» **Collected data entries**

-- Opening Marker --

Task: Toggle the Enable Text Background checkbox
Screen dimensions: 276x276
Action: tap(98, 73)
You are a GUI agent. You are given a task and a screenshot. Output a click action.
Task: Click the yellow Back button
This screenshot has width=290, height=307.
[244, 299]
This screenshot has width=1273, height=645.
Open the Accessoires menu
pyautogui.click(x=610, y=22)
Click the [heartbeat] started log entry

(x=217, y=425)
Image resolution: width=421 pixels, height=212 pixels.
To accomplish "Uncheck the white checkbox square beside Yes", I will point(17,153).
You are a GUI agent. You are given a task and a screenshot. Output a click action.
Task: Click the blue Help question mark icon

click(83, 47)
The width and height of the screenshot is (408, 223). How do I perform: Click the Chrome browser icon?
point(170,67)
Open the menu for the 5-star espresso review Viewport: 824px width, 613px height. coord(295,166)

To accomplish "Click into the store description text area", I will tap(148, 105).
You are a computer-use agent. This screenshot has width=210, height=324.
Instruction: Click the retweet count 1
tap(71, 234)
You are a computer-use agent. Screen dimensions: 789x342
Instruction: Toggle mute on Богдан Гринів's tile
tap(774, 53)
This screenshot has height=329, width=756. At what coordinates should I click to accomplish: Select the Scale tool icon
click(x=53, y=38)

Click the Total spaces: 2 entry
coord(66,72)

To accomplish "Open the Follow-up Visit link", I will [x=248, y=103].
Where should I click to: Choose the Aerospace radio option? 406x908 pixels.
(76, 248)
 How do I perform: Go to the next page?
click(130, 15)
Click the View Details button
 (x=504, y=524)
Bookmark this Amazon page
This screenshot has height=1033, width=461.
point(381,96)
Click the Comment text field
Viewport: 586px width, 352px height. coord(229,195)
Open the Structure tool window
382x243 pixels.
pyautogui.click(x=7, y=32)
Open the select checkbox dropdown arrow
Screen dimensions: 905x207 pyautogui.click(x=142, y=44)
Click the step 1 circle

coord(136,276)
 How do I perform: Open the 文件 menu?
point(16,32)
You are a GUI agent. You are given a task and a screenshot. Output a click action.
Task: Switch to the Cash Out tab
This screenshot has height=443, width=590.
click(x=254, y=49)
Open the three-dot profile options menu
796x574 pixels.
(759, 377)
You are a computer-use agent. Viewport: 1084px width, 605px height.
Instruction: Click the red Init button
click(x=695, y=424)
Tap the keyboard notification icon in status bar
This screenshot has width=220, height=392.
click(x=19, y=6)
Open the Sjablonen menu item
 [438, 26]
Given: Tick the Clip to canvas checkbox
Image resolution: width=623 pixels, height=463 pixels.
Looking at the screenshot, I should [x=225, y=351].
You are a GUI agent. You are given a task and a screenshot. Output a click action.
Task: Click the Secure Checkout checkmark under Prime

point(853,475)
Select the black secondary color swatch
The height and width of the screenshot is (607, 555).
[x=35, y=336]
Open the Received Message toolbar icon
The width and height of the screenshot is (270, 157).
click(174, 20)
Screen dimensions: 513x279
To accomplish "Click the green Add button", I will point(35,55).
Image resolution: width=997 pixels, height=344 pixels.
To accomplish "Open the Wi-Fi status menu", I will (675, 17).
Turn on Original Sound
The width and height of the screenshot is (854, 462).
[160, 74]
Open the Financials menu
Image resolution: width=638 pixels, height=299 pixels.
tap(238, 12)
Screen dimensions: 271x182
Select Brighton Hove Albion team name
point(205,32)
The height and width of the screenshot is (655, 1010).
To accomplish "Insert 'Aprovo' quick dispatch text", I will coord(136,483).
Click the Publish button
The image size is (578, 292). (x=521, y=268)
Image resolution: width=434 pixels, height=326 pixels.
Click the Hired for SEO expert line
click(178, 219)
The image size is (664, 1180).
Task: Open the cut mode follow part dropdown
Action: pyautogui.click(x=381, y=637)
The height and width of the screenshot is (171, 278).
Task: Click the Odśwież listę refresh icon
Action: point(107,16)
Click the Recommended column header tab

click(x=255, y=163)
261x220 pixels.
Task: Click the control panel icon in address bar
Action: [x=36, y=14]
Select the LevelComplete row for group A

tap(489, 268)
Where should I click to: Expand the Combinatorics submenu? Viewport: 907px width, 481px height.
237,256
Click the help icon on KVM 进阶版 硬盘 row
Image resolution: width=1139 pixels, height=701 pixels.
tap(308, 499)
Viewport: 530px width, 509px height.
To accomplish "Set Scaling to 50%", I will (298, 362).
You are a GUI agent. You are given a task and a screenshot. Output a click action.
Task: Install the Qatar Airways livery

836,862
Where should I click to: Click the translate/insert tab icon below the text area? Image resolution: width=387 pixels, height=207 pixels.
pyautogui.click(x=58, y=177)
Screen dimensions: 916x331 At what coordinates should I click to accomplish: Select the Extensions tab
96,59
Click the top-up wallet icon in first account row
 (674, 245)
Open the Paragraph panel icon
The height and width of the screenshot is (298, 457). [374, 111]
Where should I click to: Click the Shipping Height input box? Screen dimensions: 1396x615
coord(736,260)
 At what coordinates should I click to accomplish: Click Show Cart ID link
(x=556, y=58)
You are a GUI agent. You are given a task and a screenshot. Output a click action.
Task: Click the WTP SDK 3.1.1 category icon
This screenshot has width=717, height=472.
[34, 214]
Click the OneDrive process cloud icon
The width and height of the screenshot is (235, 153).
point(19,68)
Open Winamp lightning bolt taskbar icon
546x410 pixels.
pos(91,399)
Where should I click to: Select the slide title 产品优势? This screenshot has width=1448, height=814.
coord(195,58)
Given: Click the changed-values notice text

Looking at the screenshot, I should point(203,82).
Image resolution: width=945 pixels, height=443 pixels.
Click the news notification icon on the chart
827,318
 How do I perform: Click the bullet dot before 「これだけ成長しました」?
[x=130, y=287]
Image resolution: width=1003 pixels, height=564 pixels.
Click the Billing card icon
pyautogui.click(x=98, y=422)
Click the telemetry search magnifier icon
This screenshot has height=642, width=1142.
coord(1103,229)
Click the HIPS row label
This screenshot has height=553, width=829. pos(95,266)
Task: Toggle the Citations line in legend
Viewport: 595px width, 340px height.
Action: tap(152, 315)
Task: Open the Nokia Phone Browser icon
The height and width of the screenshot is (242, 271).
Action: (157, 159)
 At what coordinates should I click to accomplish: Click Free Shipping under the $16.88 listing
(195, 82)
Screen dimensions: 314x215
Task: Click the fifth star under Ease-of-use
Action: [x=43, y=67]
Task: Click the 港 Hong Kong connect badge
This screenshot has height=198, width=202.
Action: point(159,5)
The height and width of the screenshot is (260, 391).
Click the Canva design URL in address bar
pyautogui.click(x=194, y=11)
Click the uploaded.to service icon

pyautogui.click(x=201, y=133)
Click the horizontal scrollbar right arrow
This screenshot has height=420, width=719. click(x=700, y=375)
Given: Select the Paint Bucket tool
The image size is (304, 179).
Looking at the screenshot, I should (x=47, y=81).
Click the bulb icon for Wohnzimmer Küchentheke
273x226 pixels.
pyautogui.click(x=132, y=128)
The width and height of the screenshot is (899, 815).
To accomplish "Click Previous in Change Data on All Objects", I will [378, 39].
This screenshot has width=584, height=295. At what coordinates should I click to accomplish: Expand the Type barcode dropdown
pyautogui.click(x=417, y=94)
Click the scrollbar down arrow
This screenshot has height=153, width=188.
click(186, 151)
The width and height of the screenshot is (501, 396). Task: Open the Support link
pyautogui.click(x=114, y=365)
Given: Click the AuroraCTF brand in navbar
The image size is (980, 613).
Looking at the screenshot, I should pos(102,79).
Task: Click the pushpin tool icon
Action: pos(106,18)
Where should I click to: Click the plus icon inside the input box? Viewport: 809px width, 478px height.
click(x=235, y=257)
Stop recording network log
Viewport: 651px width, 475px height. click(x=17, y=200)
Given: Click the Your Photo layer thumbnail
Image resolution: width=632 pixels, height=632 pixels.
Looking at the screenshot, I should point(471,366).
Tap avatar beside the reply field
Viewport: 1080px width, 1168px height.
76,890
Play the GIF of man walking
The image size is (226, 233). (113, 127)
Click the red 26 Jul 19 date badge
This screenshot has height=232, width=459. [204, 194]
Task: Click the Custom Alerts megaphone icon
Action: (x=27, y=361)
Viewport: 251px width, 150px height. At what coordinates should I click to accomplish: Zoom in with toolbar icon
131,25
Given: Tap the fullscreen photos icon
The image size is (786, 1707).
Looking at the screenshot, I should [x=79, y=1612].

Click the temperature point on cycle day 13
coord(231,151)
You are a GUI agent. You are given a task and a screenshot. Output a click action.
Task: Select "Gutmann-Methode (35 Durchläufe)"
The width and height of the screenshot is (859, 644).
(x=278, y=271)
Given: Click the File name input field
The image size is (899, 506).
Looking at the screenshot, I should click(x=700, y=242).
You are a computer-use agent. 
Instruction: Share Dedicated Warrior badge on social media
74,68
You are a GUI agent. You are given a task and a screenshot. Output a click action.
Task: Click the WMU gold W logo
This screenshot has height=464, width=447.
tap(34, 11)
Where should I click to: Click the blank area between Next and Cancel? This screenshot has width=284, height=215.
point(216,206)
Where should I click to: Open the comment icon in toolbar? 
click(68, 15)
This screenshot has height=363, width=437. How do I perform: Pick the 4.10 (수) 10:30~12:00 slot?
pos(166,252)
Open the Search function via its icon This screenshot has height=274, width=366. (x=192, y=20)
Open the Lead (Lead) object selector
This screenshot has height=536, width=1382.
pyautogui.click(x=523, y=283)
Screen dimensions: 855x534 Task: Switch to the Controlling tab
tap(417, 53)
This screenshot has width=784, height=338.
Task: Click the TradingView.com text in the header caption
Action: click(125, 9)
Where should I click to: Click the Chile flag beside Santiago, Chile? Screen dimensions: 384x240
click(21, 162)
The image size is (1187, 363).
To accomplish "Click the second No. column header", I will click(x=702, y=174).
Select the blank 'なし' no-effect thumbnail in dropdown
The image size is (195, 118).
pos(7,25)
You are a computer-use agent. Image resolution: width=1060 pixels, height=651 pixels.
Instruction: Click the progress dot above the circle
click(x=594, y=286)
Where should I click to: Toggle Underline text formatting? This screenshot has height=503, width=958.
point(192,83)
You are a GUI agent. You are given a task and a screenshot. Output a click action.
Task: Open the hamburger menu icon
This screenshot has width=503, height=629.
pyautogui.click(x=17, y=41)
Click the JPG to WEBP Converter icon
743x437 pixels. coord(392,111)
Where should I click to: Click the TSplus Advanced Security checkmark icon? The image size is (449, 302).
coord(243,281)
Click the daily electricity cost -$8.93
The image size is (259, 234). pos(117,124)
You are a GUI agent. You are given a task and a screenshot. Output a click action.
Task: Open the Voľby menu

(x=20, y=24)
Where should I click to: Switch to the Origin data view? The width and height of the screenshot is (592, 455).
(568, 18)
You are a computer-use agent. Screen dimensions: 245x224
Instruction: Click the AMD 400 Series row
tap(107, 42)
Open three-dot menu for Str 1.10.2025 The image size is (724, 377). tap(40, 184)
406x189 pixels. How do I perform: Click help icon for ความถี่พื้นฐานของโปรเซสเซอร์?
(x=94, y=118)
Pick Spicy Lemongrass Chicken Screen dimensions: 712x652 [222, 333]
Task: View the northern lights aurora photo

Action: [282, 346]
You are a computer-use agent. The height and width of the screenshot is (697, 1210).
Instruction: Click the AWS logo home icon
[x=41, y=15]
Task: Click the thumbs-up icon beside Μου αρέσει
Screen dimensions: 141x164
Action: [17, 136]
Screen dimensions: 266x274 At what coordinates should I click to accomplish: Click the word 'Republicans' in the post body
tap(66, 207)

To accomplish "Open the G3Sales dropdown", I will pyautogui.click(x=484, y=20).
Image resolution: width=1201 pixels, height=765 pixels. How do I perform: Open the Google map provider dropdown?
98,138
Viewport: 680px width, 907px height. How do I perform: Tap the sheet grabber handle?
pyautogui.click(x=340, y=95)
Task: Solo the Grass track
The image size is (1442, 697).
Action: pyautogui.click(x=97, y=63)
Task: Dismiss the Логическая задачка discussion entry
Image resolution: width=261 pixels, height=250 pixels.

-- Closing Marker --

» **Task to complete**
The reply should consist solely of the lines above from the one that has "Click the step 1 circle" through the one that has "Task: Switch to the Cash Out tab", reproduced exactly.

» **Solved problem**
Click the step 1 circle

coord(136,276)
 How do I perform: Open the 文件 menu?
point(16,32)
You are a GUI agent. You are given a task and a screenshot. Output a click action.
Task: Switch to the Cash Out tab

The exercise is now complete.